■ **WHAT YOU ARE ASKED TO DO**
Exact copies of the lines below, from the one with "Image resolution: width=673" up to and including the one with "the third row's", are what this calls for; leave out pictures.

■ **MATERIAL PROVIDED**
· · · ·
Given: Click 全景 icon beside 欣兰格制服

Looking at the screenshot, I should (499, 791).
· · · ·
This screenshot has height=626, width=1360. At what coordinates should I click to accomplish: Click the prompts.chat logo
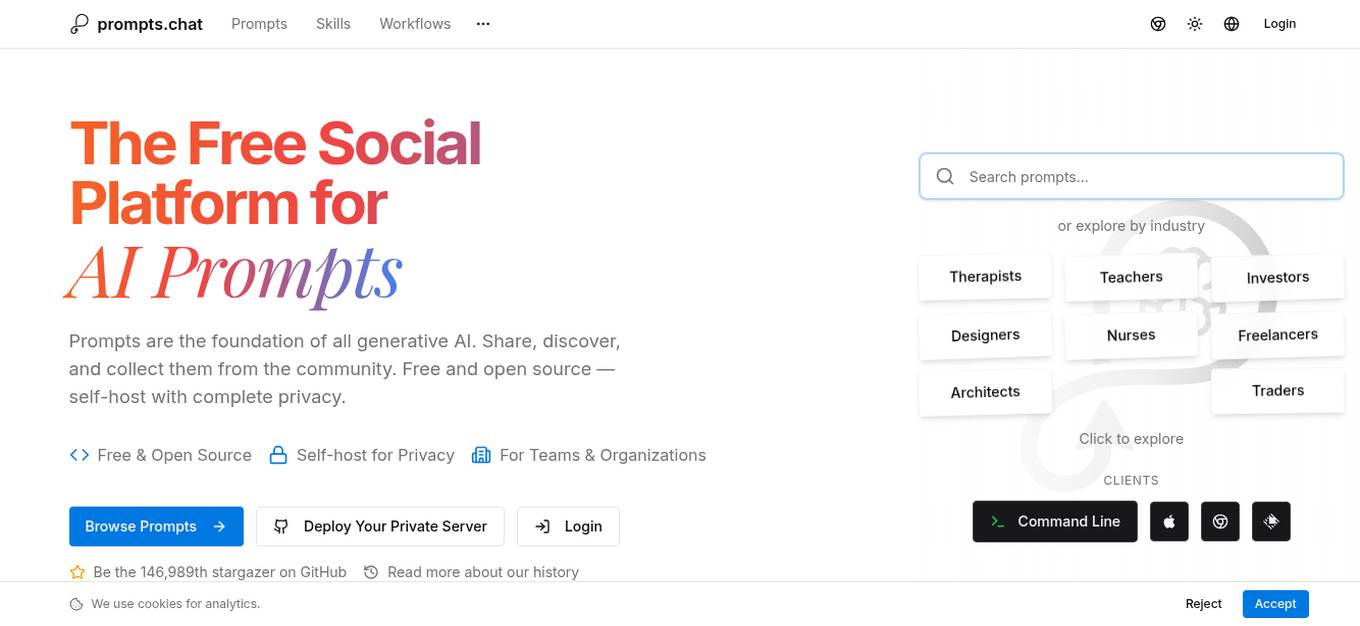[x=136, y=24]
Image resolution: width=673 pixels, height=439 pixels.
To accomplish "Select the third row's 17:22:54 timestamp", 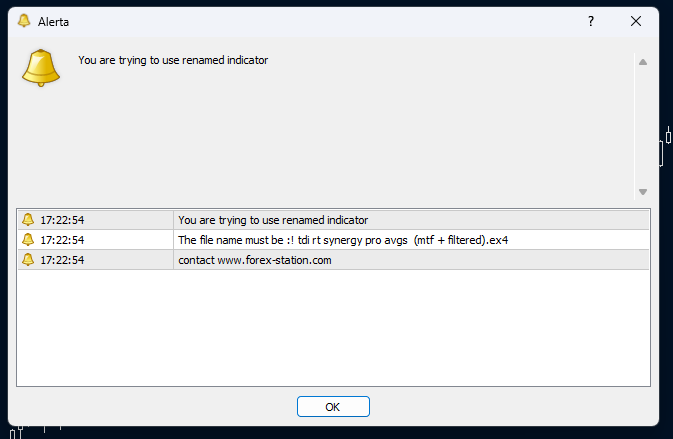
· · · ·
■ **EXERCISE OUTPUT**
Image resolution: width=673 pixels, height=439 pixels.
To accomplish "Select the third row's 17:22:54 timestamp", 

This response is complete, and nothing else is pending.